#### [DOCUMENT PASSAGE]
************

St. Joseph Medical Center in Polson has added a patient-centered medical home to its offerings.

This type of medical home is described as a patient-care model that tracks visits and tries to steer patients toward healthier decisions. In essence, it is a more active approach to health-care than the typical model.

“Our business has always been sick care, not health care,” St. Joseph Chief Executive Officer James Kiser said. “This is a core team approach. We see it as a huge opportunity to keep patients healthy.”

While Polson’s hospital, owned by Providence Healthcare, is one of 23 in the state with a patient-centered medical home, it is one of just four to make level three, considered the top tier.

The organization that judges the quality of those medical homes, the National Council on Quality Assurance, is a nonprofit group dedicated to improving health-care quality. It sets standards and criteria for the three-tiered evaluation system including access to and communication with patients, care management, electronic prescribing and test tracking.

The homes use EpicCare electronic medical records to keep better track of records.

“Using paper charting, it is harder to check on medical background and not as fast,” Kiser said. “As soon as you learn the system, it is very effective.”

Landon Godfrey, communications director for St. Joseph, said the move was a good one for the hospital.

“We see it as a huge opportunity,” he said. “We’re asking patients to have a role in their own health.”

St. Joseph Medical Center is using this new patient-tracking approach for several reasons, one of the largest being that charity care has grown in leaps and bounds in the last several years. 

According to Kiser, charity care costs doubled in 2010, doubled again in 2012 and tripled in 2013.

A patient-centered medical home places some burden of keeping healthy on the patient but tracks progress with long-term diseases like diabetes to reduce repeat visits and high costs.

Much of St. Joseph’s care goes toward Medicare, Medicaid and Indian Health Services patients. The charity care was becoming unsustainable, Kiser said.

“This method will be less costly for patient care,” he said. “We will be the pilot for Western Montana. We are held to a high standard in Providence to provide evidence-based medicine.”

************

#### [RECORDS PROVIDED]
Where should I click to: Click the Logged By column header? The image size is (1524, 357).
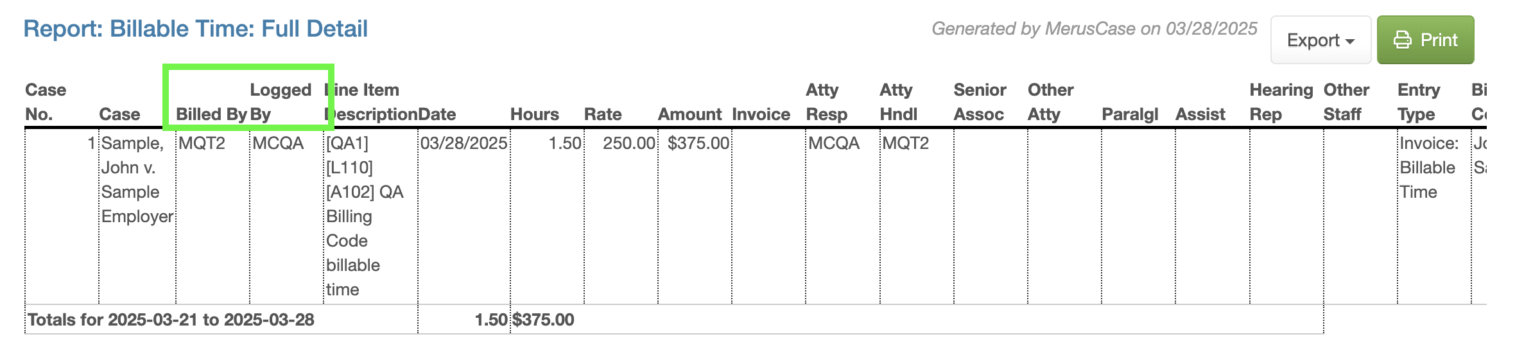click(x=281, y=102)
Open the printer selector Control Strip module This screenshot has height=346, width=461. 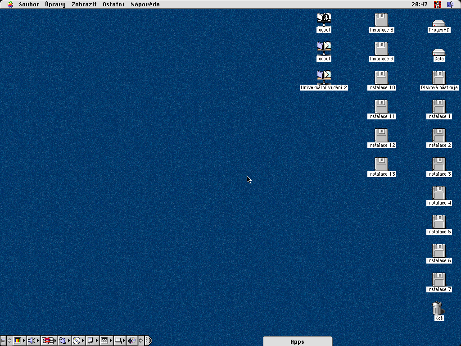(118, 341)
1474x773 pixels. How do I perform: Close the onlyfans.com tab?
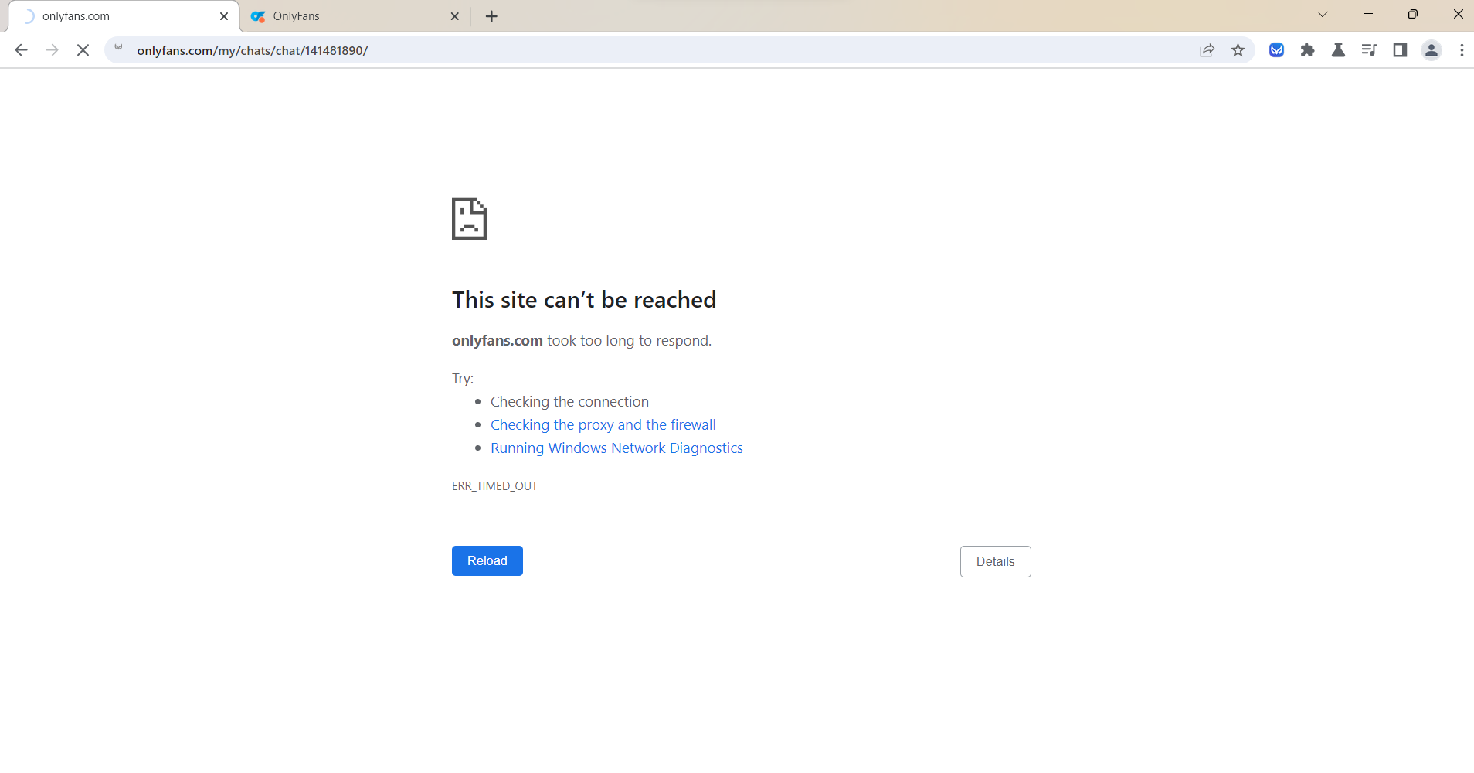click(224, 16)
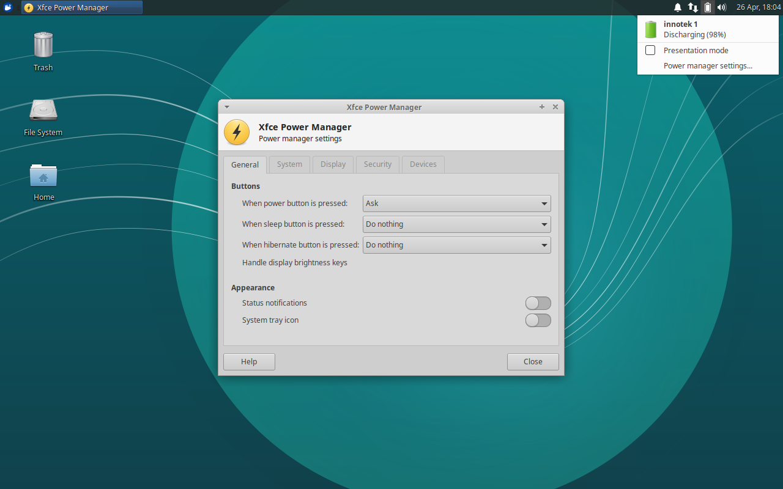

************

#### [EXERCISE]
In the article on St. Joseph Medical Center's patient-centered medical home, how many hospitals in the state have reached level three?

#### [ANSWER]
Four, including St. Joseph.